Finances locales - Réforme de la fiscalité locale : quels sont les gagnants et les perdants ?
Des territoires résidentiels, ayant des recettes fiscales faibles, vont à long terme plutôt bien tirer leur épingle de la réforme de la fiscalité directe locale, peut-on déduire d'une étude réalisée pour l'Assemblée des communautés de France (ADCF) sur la "nouvelle géographie fiscale et financière des ensembles intercommunaux". Ces collectivités situées principalement au nord-est et au sud-ouest disposent d'une base fiscale élargie, après la réforme engagée par la loi de finances pour 2010. L'affectation aux communes et communautés de bases nouvelles en matière de taxe d'habitation, en remplacement de la taxe professionnelle, leur offre globalement de meilleures perspectives fiscales qu'auparavant.
Mais ces territoires ne tireront pas forcément profit de la nouvelle donne dans les mêmes proportions puisque, dans les années à venir, la progression de leurs ressources dépendra de l'évolution des valeurs locatives et du revenu de leurs habitants.
Moins de recettes pour les territoires industriels
Au final, les principaux "gagnants" de la réforme sont les communes et communautés du littoral touristique. Ils bénéficient d'un surcroît de bases d'impôts des ménages, auxquelles sont attachées généralement des valeurs locatives élevées. A l'inverse, les zones très industrialisées ou "à vocation productive" (en Rhône-Alpes, dans la vallée de la Seine ou dans le Nord, ou encore dans les Bouches-du-Rhône ) et, "dans une moindre mesure", quelques grands centres urbains, voient leur base fiscale restreinte par la réforme fiscale. Une partie de leurs bases de taxe professionnelle a été remplacée par des dotations gelées.
"Une nouvelle géographie fiscale et financière est en germe", affirment les auteurs de l'étude, Françoise Navarre et Marie-Paule Rousseau, toutes deux chercheurs à l'université Paris-Créteil. Elle aurait pour "mérite" d'être moins "inégalitaire". "L'abondance qui valait dans les grands territoires productifs traditionnels (Nord, Est, littoral sud...) s'estompe", soulignent-elles.

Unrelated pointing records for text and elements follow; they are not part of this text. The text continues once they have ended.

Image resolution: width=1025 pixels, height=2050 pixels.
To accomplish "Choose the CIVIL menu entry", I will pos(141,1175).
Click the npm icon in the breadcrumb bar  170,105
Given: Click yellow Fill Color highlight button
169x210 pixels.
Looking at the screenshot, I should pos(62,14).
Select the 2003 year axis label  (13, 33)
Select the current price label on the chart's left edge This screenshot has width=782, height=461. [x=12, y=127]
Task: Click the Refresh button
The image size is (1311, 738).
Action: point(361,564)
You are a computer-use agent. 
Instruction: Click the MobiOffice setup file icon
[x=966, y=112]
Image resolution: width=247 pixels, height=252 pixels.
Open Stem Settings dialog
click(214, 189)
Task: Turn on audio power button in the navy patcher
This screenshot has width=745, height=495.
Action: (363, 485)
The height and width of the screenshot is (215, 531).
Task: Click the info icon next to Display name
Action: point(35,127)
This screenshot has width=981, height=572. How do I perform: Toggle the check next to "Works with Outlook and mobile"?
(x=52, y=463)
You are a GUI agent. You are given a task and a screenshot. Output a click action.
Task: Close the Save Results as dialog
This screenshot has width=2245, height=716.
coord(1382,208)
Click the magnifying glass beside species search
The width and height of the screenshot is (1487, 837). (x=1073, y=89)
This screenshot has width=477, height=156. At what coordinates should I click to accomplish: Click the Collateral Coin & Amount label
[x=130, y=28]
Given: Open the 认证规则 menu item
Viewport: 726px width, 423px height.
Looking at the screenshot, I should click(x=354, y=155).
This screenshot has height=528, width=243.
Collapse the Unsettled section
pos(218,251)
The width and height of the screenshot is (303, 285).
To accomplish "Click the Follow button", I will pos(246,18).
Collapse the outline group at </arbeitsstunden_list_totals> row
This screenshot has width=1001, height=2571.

Mais les rééquilibrages provoqués par la réforme seront très lents à aboutir : même gelées, les dotations de compensation contribuent à "cristalliser les répartitions inégales" des ressources. Aujourd'hui, les produits fiscaux des "ensembles intercommunaux" (un ensemble est constitué de la communauté et de ses communes) varient de 1 à 100 par rapport au produit fiscal moyen. La richesse est concentrée dans la frange alpine et dans certaines zones des Pyrénées (du fait en particulier des stations de tourisme d'hiver), dans certaines zones du littoral touristique, ainsi que dans la vallée de la Seine.
Accroître la solidarité à l'intérieur des communautés
L'idée qu'il faut par conséquent amplifier la redistribution des richesses entre les territoires riches et ceux qui sont défavorisés est partagée par une majorité d'élus locaux. Daniel Delaveau, président de Rennes métropole et de l'ADCF, et Dominique Pottier, président de la communauté de communes du Toulois, mettent en avant le nécessaire renforcement de la "solidarité intracommunautaire". Mais pour le premier, celui-ci passe par la création d'une fiscalité des ménages unique appliquée à l'ensemble des communes, alors que pour le second, une loi pourrait imposer de réduire les écarts de richesses à l'intérieur des communautés. Dans le même ordre d'idées, Eric Kerrouche, président de la communauté de communes Maremne Adour Côte Sud, suggère que les communautés contribuent davantage au partage de la richesse captée par certaines communes, lorsque celles-ci bénéficient de "situations de rente" (comme l'installation d'un péage autoroutier).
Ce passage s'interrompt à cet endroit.